Author: James Moffett
Summary: Asserting his belief that “all writing is idea writing,” James Moffett explores the transition from writing personal experience themes to writing formal essays. In the process, he presents a schema that groups different writing types and shows their connections. This essay, and Moffett’s work in general, is a key resource for teachers exploring issues of genre and levels of discourse in writing.
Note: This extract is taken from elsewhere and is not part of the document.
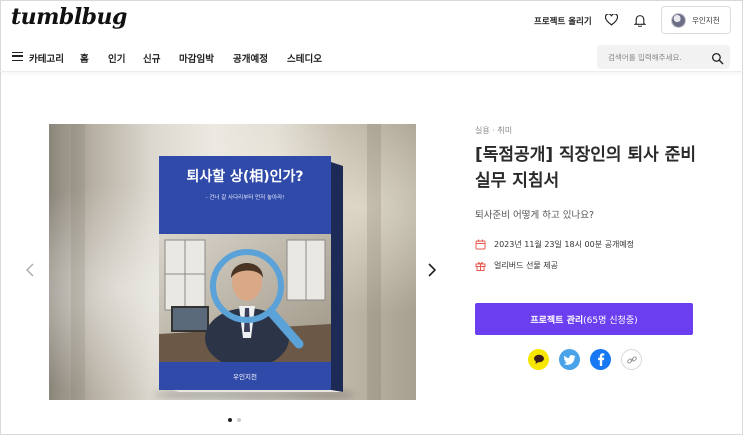 The height and width of the screenshot is (435, 743). I want to click on launch-date-row: 2023년 11월 23일 18시 00분 공개예정, so click(554, 244).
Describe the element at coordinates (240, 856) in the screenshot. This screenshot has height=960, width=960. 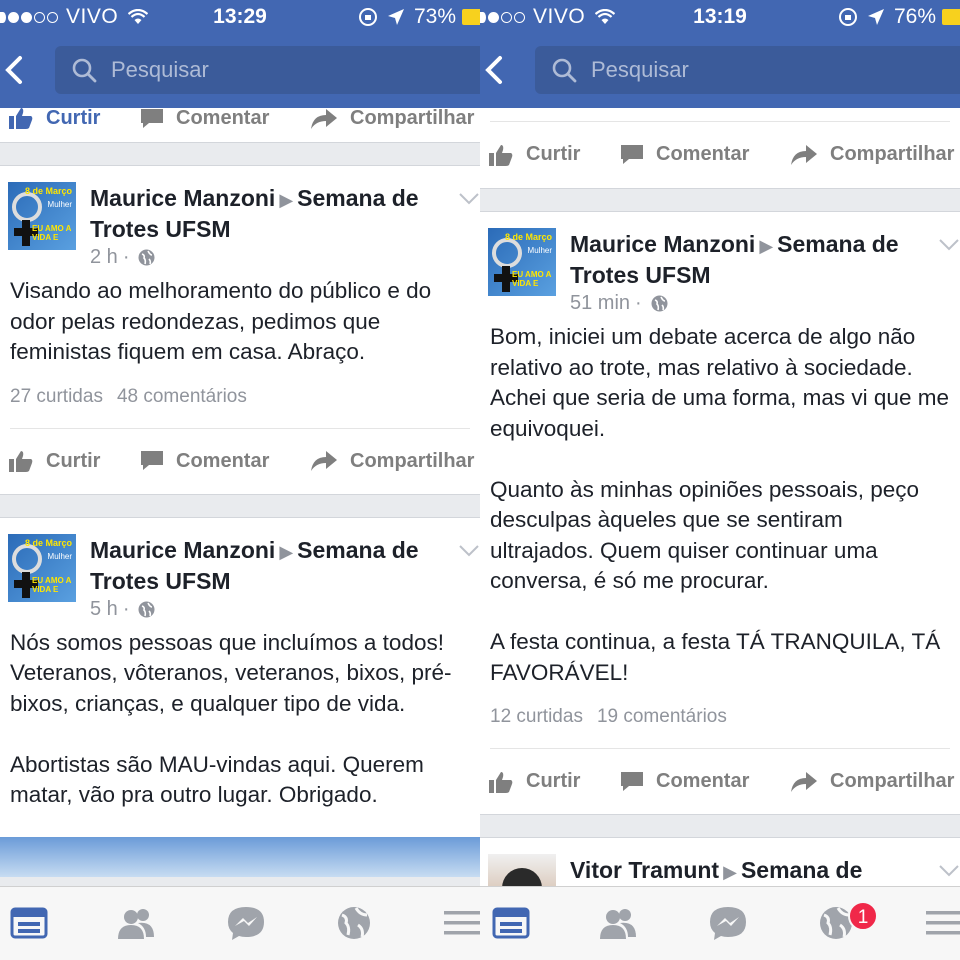
I see `post-image` at that location.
Original Date of Publication: 1989
We generally think of all fiction writing–poetry, plays, short stories–as being very different from the writing of ideas. I regard all writing as idea writing. To me the difference is not whether the writing has ideas but how buried the ideas are, how implicit or explicit the ideas are. In literature and recollection, the ideas are more implicit. They are there, but they are embodied, incarnated in personages, incidents, and events. If this is not true of literature, why do we have students digging for meaning all the time? Why do we have them chasing symbols and doing vivisections of poems and postmortems on novels, digging, digging, digging, all the time for meaning?
Here is a great irony. We have a curriculum in which students write exposition; but when they read, they read literature. We should have them do both types of reading and writing. It’s very important for them to have the chance to do some writing in these figurative, fictional modes, because for one thing, these modes are an implicit way of stating ideas. All stories are statements. We can use the term “conclusion” for both fiction and nonfiction. In stories, the conclusions are inherent in the “logic of the events.” If that’s not true, then we should quit having kids analyzing novels and plays for their meaning.